Our immune system is built to detect foreign invaders, pathogens, and debris, and then eliminate them. So how does it deal with the trillions of microbial cells that make a home for themselves in our gastrointestinal tract? Scientists have now found an answer to that question, and the evidence they revealed has also changed what we know about the interactions between immune receptors and a protein that helps move bacteria around, called flagellin. The findings have been reported in Science Immunology.
There are many beneficial microbes in the human gut microbiome, and we need many of those microorganisms to help us break down food and absorb nutrients, for example. But there are also pathogenic gut germs. The immune system can recognize those pathogenic microbes with different receptors, one of which is called toll-like receptor 5 (TLR5). TLR5 attaches to flagellin, a protein found in the flagellum of bacteria, a structure that propels bacterial cells. When TLR5 binds to flagellin, an inflammatory response is triggered.
But many bacteria have flagellin, not only pathogens. Some bacteria have adapted and can make flagellin that will not bind to TLR5, so no immune response is initiated. But many harmless or so-called commensal bacteria generate flagellin that will still bind to TLR5. So how are these microbes tolerated by the immune system?
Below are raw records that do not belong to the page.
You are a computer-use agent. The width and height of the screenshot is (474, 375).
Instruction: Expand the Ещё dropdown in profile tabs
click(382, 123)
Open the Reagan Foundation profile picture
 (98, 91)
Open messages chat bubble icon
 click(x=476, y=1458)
In this work, researchers delved deeply into flagellins, and analyzed those made by different bacteria. After assessing 116 flagellin proteins, they found that about half of them were not like any that were known; they could bind to TLR5 normally, but surprisingly, did not lead to an inflammatory response. The study authors have called these flagellin proteins "silent flagellins." This has shown how the immune system tolerates commensal gut bacteria, even when those microbes share common features with pathogens.
This research has upended what we knew about TLR5 binding, which was once thought to be enough to trigger an inflammatory cascade.
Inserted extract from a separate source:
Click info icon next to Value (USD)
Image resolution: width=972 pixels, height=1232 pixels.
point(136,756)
"We now know that bacterial flagellin can interact with TLR5 at least three in different ways: bind and induce an immune response, bind and not induce an immune response, and evade by not binding," noted senior study author Ruth Ley, director of the Department of Microbiome Science at the Max Planck Institute for Biology Tübingen.
"It is remarkable how tunable the response of the TLR5 receptor is," added Ley.
After analyzing the genomes of many gut microbes, the researchers found that silent flagellins are a typical part of human gut microbes.